Dos temas ocupan la atención de la CGT por estas horas. Por un lado su reunificación, nada sencilla por cierto en virtud de su clásica diáspora, y marcar trazos firmes en la agenda que pretenden del próximo gobierno y por la cual reclamaron una "matriz productiva" que detenga la caída y permita el crecimiento económico.

Uno de de los titulares de Azopardo, Héctor Daer, se pronunció por "una matriz productiva nacional sólida que permita detener la actual y brutal caída para retomar de una vez el camino del crecimiento económico". El también referente de la Asociación Trabajadores de la Sanidad (ATSA) pronunció esos conceptos en el Salón Felipe Vallese de la CGT, al encabezar el acto de presentación del documental "Barro y Fuego" junto al secretario general de la Unión Obrera Ladrillera (Uolra), Luis Cáceres, sector al que destacó como ejemplo de labor.

Tomando como base esa actividad de la construcción, el esfuerzo de los trabajadores industriales de servicio y el movimiento obrero todo, Daer consideró que podrá "sepultar" la pobreza estructural, al recalcar que "se aproximan momentos en los que habrá que decidir qué país se quiere y hacia dónde se va".

La CGT viene de consolidar en Lanús un primer paso para el regreso de la CTA Yasky a la central obrera, cuestión que abrió un debate más a la variopinta gama de divisiones y subdivisiones de las falanges sindicales.

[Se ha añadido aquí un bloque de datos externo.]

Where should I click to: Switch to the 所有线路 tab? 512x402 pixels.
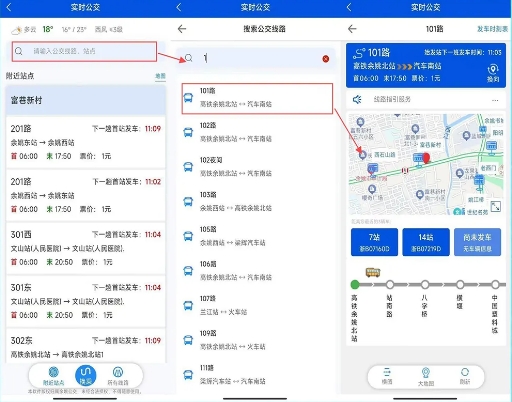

El documental fue realizado por el gremio y la Universidad Nacional Arturo Jauretche (UNAJ) y explica "la realidad de los trabajadores bajo patrón en la localidad bonaerense de Cañuelas y de sus familias en el barrio entrerriano Los Hornos", según expresó Cáceres. A la exhibición también asistieron el titular de la Ctep, Esteban Castro; el secretario de Políticas Educativas de la CGT, Sergio Romero; referentes de cooperativas de trabajo y delegados de 15 provincias.